Newcomers to agriculture may hear older farmers talking about basis. They might hear that when basis is negative and the cash is lower than the futures, then the local market has enough of given crop. Too much supply in the market, and the basis falls. Should the market have less supply, the basis can be positive with the cash over the futures.

So why is that important?

Contemporary cash prices have an effect on future prices. When the basis across the country is rising, futures prices may rally. Being aware of the basis can give traders insight into the local grain markets.

According to Alan Kuis of Prairie Farmer, “basis is the difference between the cash price paid for your grain and the nearby Chicago Board of Trade futures price.” Basis is sometimes referred to as "the voice of the market.” This title comes from an indication on whether or not the market “wants” your grain.

Iowa State University Extension grain marketing economist Chad Hart adds, “Basis can be a great signal to help farmers figure out where to sell their crops and improve profitability… Basis can also help provide a signal as to who their customers are and if demand is growing or shrinking.”

When the cash basis is narrow or shrinking, the market “wants” your grain. Such a change often happens “right after the crop has been put away, or in spring when everyone is busy in the field and no one is making cash grain sales,” writes Kuis.

A broadening cash basis means holding on to grain a little longer. Kuis adds that “if you're a farmer who understands merchandising, you make two decisions when you price your grain. One is choosing the futures price that you are satisfied with and the other is locking in the basis level.”

Basis contracts are different from price-later contracts. The difference comes from when the basis is established; either when the contract is signed up front, versus when the grain is delivered to the buyer.

Three factors make up basis for grain. The first is the cost of transportation. Barge and rail rates change all the time, which affects the basis. Costs of transportation will change depending on things like time of year and overall climate.

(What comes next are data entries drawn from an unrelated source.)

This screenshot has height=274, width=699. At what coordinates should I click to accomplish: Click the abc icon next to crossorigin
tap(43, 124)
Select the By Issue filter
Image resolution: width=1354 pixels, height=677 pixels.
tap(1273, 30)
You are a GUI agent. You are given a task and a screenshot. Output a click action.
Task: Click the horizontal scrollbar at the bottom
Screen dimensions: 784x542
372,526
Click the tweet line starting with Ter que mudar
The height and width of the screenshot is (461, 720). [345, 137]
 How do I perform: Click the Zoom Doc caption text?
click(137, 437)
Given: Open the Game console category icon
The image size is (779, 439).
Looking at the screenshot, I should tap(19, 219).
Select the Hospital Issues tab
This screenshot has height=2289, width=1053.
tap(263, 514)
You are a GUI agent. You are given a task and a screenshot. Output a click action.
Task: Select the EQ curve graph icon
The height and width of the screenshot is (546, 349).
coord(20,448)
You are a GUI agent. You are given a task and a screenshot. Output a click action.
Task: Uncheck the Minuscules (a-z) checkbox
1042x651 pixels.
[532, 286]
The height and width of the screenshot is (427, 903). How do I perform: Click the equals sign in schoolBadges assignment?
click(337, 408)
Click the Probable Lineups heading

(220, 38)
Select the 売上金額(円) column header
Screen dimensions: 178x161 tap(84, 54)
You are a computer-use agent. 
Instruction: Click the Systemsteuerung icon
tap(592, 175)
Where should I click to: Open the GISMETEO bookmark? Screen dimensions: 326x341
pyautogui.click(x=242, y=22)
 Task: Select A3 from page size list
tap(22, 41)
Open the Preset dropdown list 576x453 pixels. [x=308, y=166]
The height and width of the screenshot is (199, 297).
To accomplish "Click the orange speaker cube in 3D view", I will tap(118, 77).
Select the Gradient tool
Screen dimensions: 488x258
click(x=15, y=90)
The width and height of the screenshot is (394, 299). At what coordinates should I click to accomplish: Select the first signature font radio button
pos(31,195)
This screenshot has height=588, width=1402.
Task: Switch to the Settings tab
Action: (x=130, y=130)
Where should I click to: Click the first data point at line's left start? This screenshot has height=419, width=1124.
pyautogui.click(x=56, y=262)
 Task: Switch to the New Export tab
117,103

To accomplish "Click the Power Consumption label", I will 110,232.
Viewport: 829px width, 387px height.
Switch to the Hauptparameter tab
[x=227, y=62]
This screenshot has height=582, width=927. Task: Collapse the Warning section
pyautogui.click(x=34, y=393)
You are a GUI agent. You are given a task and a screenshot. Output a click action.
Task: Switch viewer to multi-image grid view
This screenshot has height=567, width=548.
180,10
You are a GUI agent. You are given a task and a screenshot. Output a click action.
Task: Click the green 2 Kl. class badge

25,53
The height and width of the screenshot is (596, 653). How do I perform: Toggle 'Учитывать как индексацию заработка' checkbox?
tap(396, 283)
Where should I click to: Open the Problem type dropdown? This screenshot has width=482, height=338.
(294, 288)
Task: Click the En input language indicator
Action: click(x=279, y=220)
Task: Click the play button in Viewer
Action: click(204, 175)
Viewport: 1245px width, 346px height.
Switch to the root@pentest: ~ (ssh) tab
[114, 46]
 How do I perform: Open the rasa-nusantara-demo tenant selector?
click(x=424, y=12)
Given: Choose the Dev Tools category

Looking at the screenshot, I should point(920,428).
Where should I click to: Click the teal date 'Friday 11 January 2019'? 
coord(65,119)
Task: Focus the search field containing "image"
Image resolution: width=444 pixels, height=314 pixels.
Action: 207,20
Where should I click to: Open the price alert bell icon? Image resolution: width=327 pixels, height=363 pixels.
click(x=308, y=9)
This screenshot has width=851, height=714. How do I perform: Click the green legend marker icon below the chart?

The second factor is the cost and availability of necessary storage. If elevators run out of storage space, they may have to increase their basis to avoid storing more grain in piles outside. If a large crop results in less available space, the basis will also widen.

The third factor is the relative price level of grain at a given time. If grain futures rally, it becomes harder for basis levels to improve. When a crop is larger and futures are low, basis levels are less likely to stay wide for very long.

The question becomes; how can you use basis when making financial decisions?

First, be aware of what the basis is in the local area. Talk to people like elevator managers and grain brokers, who can help you understand the area better in economic terms.
Second, learn when basis levels are likely to be lousy, and when they're likely to be good.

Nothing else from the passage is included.